Records from a data source
= Beginning of Section =
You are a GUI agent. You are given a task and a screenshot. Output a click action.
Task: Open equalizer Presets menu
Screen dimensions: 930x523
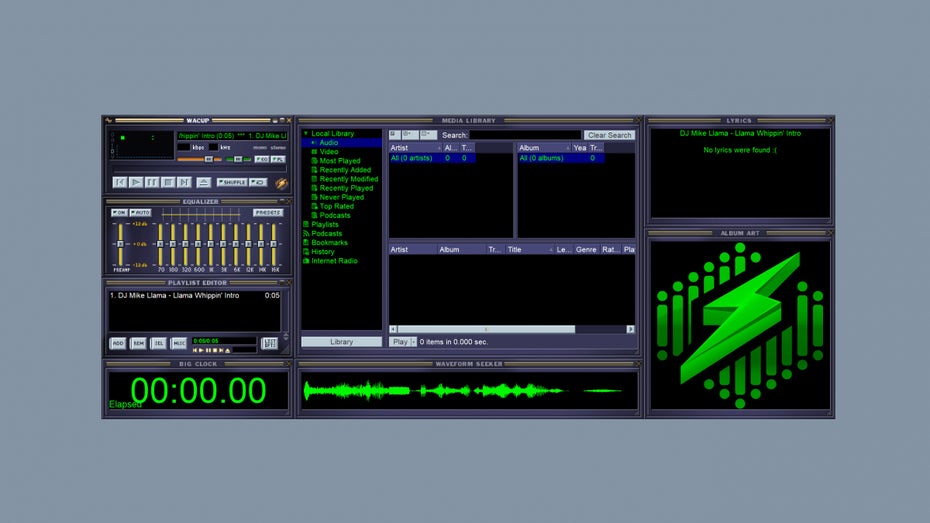pos(267,213)
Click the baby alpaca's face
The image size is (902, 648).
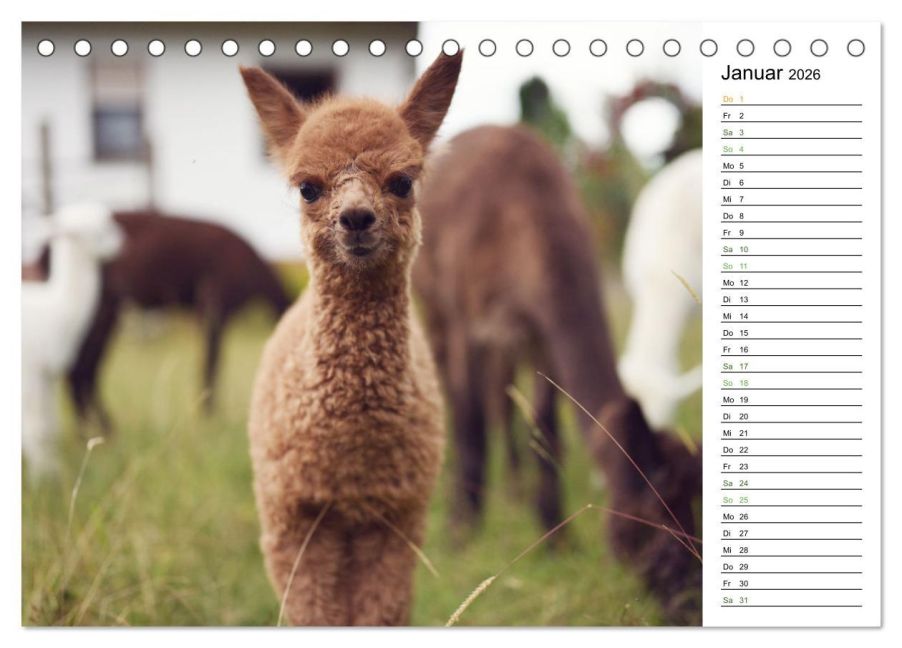click(x=355, y=200)
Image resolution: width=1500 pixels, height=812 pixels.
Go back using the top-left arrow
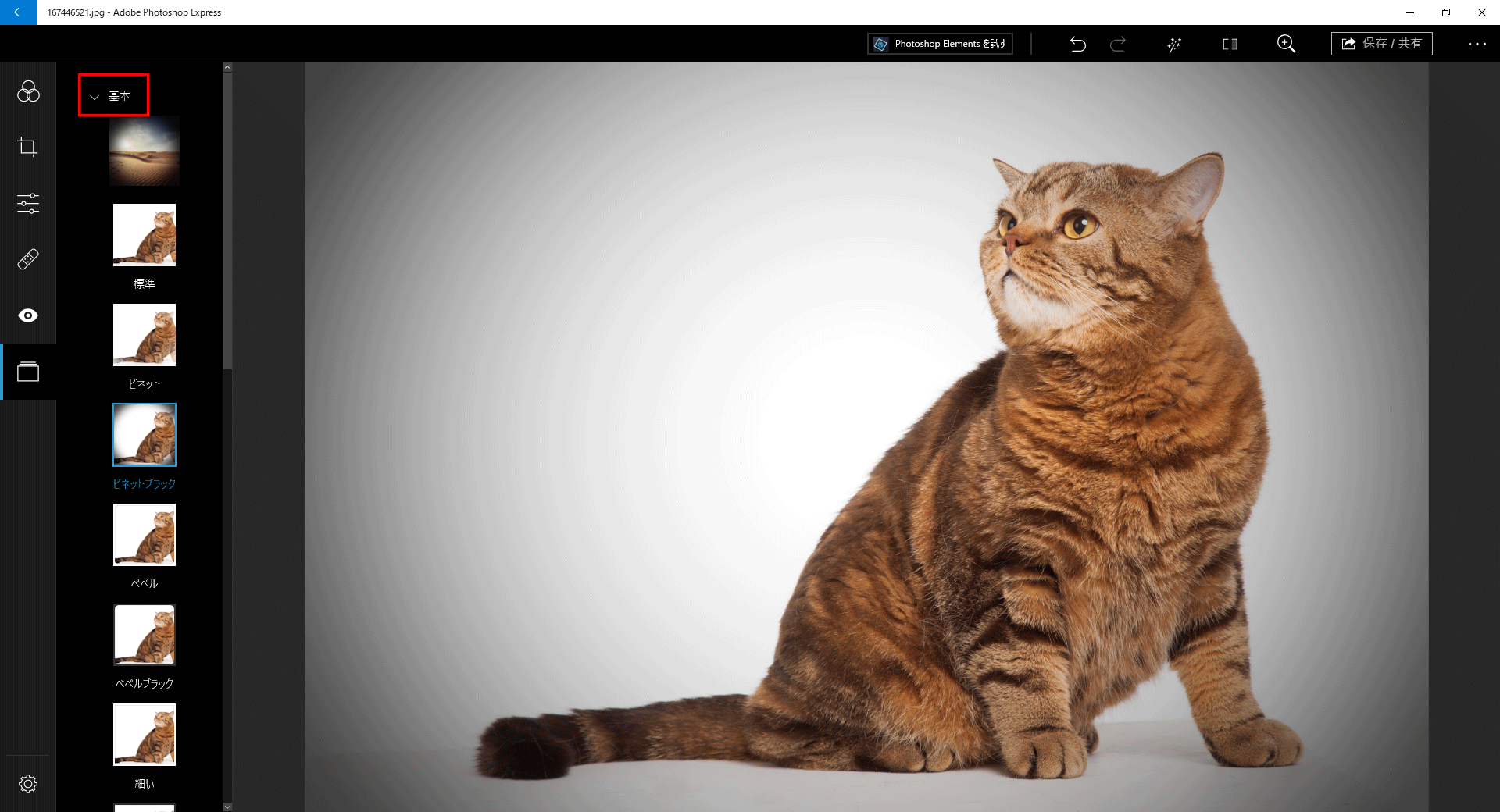tap(19, 12)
= End of Section =
**DIRECTIONS FOR THIS TASK**
Would you give the records again exactly, dropping the pictures?

**RESPONSE AREA**
You are a GUI agent. You are given a task and a screenshot. Output a click action.
Task: Open equalizer Presets menu
Screen dimensions: 930x523
pos(267,213)
Click the baby alpaca's face
The image size is (902, 648).
click(x=355, y=200)
Image resolution: width=1500 pixels, height=812 pixels.
Go back using the top-left arrow
tap(19, 12)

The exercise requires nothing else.